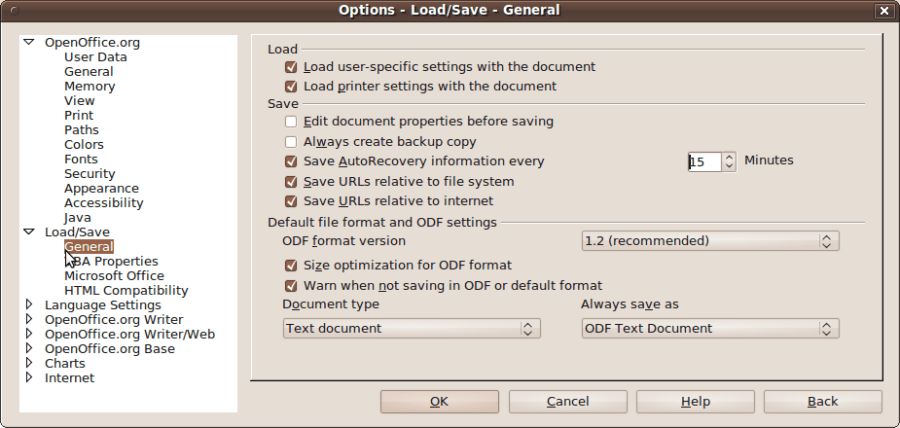
Task: Open the Security options page
Action: point(90,174)
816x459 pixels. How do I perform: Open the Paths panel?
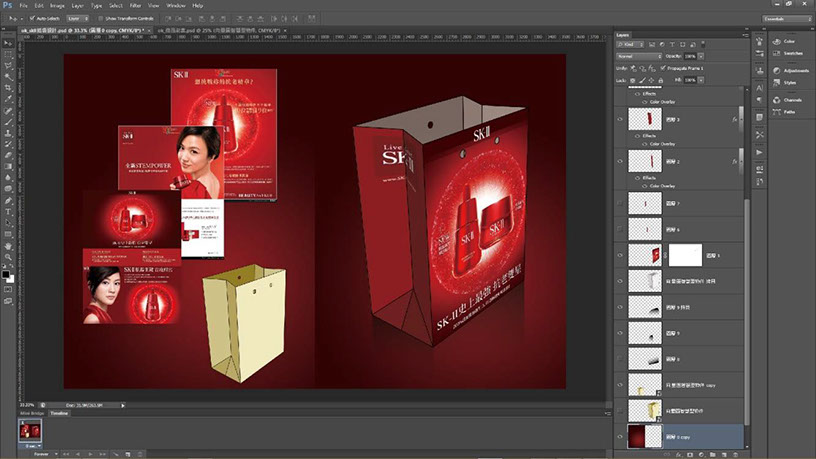coord(791,111)
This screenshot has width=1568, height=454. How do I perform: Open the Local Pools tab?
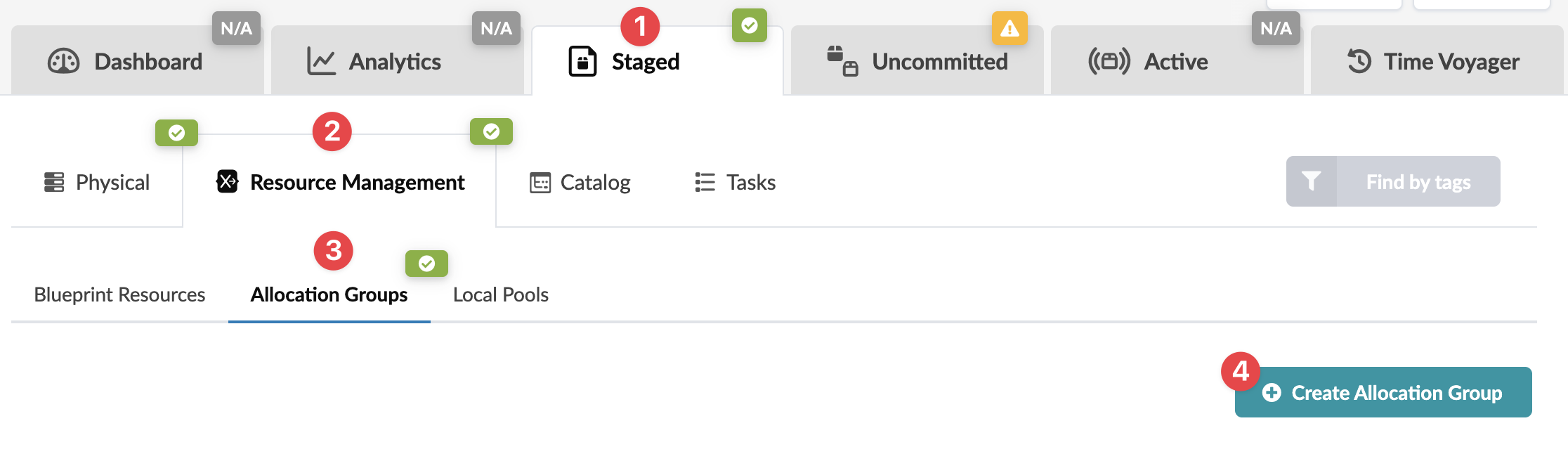click(x=500, y=294)
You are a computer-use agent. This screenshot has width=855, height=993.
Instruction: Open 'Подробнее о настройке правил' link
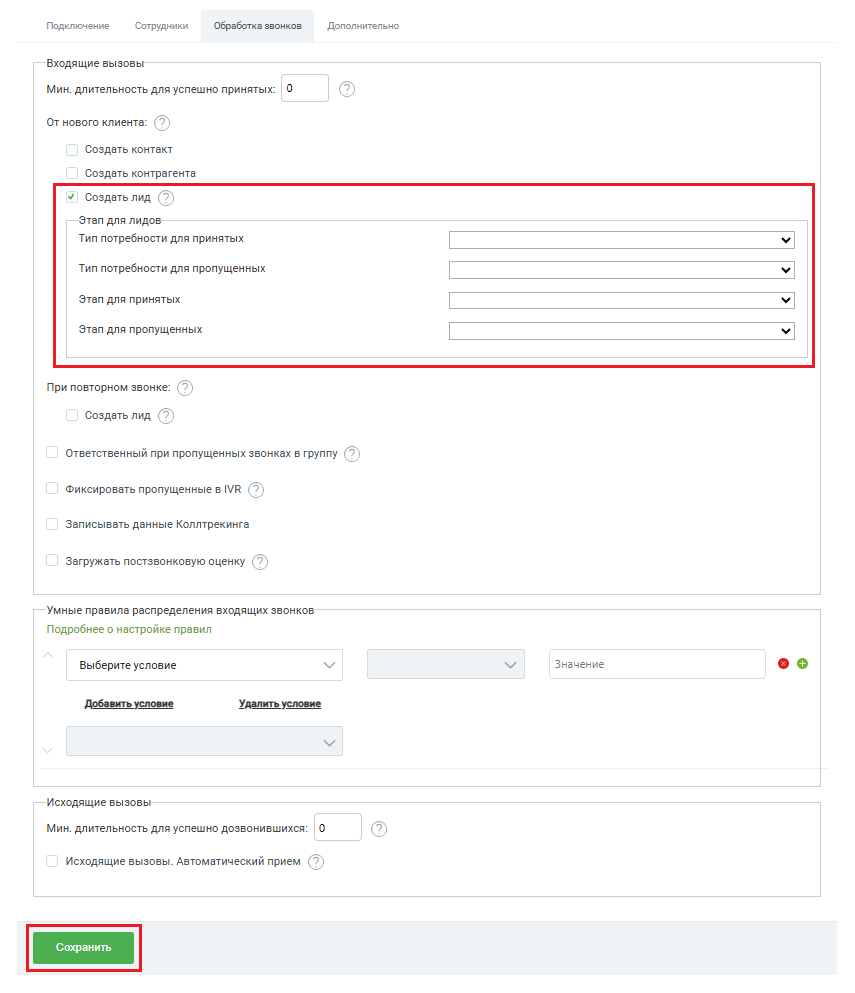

◆ ◆ ◆ ◆

◆ **WHAT TO DO**:
Find the line with "816x459 pixels. How" in the listing and extract it and all lines after it through the end, exactly, without the pictures.

◆ **TASK OUTPUT**:
816x459 pixels. How do I perform: Open the Paths panel?
coord(791,111)
This screenshot has width=1568, height=454. How do I perform: Open the Local Pools tab?
click(x=500, y=294)
You are a computer-use agent. This screenshot has width=855, height=993.
Instruction: Open 'Подробнее о настройке правил' link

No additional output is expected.